# ppmd-core
[](https://github.com/walker84837/ppmd-core/actions/workflows/rust.yml)
A pure-Rust implementation of the PPMd (Prediction by Partial Matching, variant D) compressor with an underlying range coder.
Designed for safety (no `unsafe`), and zero-dependency entropy coding in your Rust projects.
## Features
- **PPMd** order-N modeling (1 ≤ N ≤ 16)
- Adaptive frequency tables with escape mechanism
- High-speed range encoder/decoder
- Configurable context order: trade CPU/memory vs. compression ratio
- Safe Rust only (`#![forbid(unsafe_code)]`)
## Quick Start
### File-based API
```rust
use ppmd_core::{encode_file, decode_file, PpmResult};
fn main() -> PpmResult<()> {
encode_file("data/input.bin", "data/output.ppmd", None)?;
encode_file("data/input.bin", "data/output_o8.ppmd", Some(8))?;
decode_file("data/output.ppmd", "data/decoded.bin")?;
Ok(())
}
```
### In-memory API
If you prefer streaming or in-memory buffers:
```rust
use ppmd_core::{PpmModel, PpmResult};
use std::io::{Cursor, Read, Write};
fn compress_bytes(input: &[u8], order: u8) -> PpmResult<Vec<u8>> {
let mut model = PpmModel::new(order)?;
let mut output = Vec::new();
let mut writer = Cursor::new(&mut output);
// (Optionally write length prefix yourself if needed)
model.encode(&mut Cursor::new(input), &mut writer)?;
Ok(output)
}
fn decompress_bytes(input: &[u8], original_len: usize) -> PpmResult<Vec<u8>> {
use ppmd_core::RangeDecoder;
use std::io::BufWriter;
let mut reader = Cursor::new(input);
let mut decoder = RangeDecoder::new(&mut reader)?;
let mut model = PpmModel::new(5)?; // must match encoder’s order
let mut history = Vec::new();
let mut output = Vec::with_capacity(original_len);
while output.len() < original_len {
let mut byte = [0];
model.decode_symbol(&mut decoder, &mut history, &mut byte)?;
output.push(byte[0]);
}
Ok(output)
}
```
## Tuning and Performance
- **Order (context length)**
* Low (1–3): very fast, minimal memory, poorer compression
* Medium (4–8): balanced speed vs. ratio (DEFAULT = 5)

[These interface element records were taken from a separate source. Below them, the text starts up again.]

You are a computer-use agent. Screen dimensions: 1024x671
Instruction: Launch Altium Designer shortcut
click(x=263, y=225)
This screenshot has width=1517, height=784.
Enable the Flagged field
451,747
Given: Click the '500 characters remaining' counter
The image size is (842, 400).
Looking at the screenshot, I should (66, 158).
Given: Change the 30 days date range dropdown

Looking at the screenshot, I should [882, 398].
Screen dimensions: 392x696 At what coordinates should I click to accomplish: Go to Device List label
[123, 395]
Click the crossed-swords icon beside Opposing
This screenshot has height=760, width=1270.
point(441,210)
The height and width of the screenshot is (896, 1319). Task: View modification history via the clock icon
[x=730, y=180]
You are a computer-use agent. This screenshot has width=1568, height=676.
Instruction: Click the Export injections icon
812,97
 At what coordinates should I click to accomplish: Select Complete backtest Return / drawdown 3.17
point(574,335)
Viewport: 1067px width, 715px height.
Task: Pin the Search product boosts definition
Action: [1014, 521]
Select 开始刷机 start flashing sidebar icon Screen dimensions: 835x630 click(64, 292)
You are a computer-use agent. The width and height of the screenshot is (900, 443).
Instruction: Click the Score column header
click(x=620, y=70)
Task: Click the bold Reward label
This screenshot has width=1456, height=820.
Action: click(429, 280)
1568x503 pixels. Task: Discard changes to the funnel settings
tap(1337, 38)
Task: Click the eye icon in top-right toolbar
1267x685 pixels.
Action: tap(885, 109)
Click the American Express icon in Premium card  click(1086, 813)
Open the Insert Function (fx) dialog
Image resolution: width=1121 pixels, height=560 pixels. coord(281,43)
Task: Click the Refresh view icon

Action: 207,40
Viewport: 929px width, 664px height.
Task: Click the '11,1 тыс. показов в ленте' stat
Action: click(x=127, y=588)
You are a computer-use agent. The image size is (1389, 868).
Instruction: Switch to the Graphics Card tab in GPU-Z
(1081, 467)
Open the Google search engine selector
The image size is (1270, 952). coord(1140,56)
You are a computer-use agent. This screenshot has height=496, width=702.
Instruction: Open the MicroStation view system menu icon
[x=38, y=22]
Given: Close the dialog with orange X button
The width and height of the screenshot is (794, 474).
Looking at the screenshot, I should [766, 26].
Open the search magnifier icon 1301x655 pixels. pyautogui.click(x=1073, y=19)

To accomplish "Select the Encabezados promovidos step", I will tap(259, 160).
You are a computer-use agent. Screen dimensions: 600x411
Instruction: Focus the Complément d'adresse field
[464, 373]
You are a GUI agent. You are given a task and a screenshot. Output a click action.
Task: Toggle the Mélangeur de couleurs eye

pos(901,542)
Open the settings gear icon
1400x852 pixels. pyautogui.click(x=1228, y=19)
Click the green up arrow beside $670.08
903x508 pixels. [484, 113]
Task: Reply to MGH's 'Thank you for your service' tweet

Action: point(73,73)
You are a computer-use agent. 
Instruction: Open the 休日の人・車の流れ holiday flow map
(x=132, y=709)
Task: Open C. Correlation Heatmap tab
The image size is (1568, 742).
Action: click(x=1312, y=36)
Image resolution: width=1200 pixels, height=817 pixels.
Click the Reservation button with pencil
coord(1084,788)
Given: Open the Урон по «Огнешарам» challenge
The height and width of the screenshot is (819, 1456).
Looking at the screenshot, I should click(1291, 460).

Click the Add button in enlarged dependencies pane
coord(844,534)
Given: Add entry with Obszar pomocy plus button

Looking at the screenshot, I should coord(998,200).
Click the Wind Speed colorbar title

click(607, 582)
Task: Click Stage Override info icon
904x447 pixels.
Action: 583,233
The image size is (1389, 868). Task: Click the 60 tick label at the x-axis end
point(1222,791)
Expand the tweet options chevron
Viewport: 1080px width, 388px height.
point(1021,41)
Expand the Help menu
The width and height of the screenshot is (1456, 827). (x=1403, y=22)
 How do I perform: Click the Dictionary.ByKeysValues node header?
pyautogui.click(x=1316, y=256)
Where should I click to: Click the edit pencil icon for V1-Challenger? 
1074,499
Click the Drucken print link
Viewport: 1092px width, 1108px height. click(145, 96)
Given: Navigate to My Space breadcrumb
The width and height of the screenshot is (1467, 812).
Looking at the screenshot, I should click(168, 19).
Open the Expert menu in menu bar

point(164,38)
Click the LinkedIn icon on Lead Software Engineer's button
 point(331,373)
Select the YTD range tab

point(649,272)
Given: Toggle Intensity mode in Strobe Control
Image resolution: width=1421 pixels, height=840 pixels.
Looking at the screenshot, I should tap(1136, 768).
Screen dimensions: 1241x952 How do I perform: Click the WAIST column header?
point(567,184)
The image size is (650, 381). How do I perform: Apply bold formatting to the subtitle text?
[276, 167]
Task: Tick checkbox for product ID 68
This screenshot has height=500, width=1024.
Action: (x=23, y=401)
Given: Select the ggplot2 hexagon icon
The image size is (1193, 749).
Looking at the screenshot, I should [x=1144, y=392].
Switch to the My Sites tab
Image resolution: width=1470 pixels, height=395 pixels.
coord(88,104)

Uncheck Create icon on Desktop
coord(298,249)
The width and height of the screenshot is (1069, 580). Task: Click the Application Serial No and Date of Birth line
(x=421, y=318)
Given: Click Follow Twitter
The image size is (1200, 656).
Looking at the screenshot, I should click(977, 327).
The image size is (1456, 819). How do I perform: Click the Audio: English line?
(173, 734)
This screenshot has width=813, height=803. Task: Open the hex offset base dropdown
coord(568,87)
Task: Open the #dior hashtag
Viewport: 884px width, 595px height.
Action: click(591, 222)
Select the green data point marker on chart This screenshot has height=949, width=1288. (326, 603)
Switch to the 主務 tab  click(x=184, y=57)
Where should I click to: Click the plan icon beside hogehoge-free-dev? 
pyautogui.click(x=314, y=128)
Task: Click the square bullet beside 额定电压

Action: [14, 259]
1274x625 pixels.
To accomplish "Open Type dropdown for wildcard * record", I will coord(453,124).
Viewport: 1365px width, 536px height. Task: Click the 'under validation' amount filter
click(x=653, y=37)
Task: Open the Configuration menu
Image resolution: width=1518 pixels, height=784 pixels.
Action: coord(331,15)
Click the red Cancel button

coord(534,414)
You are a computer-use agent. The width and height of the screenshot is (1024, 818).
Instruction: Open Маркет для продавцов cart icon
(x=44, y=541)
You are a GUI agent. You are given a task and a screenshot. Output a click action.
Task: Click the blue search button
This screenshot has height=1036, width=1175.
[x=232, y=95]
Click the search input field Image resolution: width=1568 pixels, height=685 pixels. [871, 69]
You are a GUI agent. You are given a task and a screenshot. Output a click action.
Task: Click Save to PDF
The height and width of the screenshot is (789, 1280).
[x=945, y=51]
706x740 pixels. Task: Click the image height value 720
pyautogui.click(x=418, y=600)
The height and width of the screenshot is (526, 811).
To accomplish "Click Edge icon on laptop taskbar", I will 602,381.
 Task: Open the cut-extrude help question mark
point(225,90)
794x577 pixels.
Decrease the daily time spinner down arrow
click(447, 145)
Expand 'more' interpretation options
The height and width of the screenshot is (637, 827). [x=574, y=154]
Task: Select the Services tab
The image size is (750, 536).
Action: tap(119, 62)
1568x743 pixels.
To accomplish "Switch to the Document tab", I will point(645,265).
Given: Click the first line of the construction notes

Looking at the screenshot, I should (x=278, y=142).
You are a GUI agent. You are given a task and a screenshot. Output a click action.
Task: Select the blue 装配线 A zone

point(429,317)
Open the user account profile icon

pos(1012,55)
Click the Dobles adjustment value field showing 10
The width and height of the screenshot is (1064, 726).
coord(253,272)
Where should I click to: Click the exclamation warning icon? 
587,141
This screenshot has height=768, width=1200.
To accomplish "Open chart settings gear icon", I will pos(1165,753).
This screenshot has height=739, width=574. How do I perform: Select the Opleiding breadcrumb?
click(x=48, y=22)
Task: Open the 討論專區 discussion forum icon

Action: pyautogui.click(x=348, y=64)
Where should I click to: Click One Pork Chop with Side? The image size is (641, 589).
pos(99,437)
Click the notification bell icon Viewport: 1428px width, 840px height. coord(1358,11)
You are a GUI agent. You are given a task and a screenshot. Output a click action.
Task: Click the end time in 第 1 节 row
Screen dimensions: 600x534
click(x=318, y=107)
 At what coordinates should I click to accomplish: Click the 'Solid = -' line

* High (9–16): best ratio, more memory, slower
- **`MAX_FREQ`**: Controls the maximum per-symbol count in any context (prevents overflow).
You can tweak `DEFAULT_ORDER` or call `encode_file(..., Some(order))` to experiment.
Benchmark (TODO) your own data with:
```bash
cargo bench
```
## License
MIT OR Apache-2.0 (See [LICENSE-APACHE](LICENSE-APACHE) and [LICENSE-MIT](LICENSE-MIT) files.)